Track citations with provenance

Build a CitationRecord from retrieval hits and render it as markdown in four steps.

from datetime import datetime, timezone
from attune_rag.provenance import build_citation_record, format_citations_markdown

record = build_citation_record(
    query="What is the return policy?",
    hits=retrieval_hits,          # iterable of RetrievalHit objects
    retriever_name="dense-v1",
    retrieved_at=datetime.now(timezone.utc),
)
print(format_citations_markdown(record))

Prerequisites

The project is cloned and installed locally.
You have a list of RetrievalHit objects from a RAG pipeline run.

Steps

Build a citation record.

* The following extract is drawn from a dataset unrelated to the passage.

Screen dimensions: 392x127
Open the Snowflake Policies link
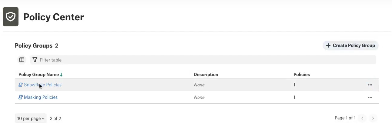coord(43,85)
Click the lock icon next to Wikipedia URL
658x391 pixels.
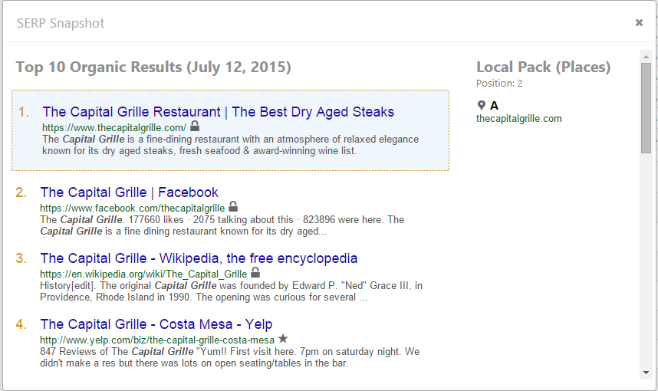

Call build_citation_record() with your query, hits, retriever name, and retrieval timestamp. Each hit becomes a CitedSource stored in record.hits. By default, excerpts are truncated to 200 characters; pass excerpt_chars to change that.

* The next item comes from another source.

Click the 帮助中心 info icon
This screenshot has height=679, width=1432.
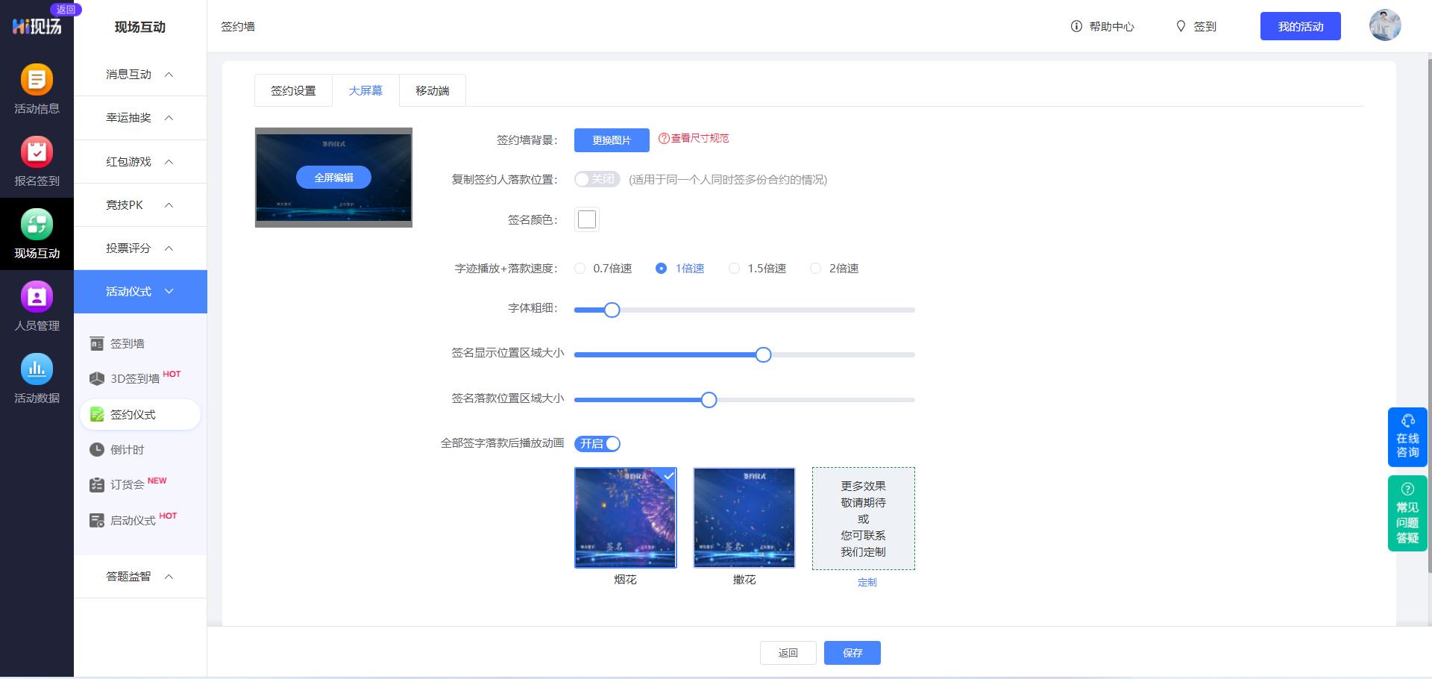click(x=1075, y=26)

Render the record as markdown. Pass the record to format_citations_markdown(). Supply base_url if you want source links to resolve to a hosted URL.

md = format_citations_markdown(record, base_url="https://docs.example.com")
print(md)

Expected output (shape):

## Sources

1. **policy/returns.md** (faq, score: 0.92)
   > Items may be returned within 30 days of purchase…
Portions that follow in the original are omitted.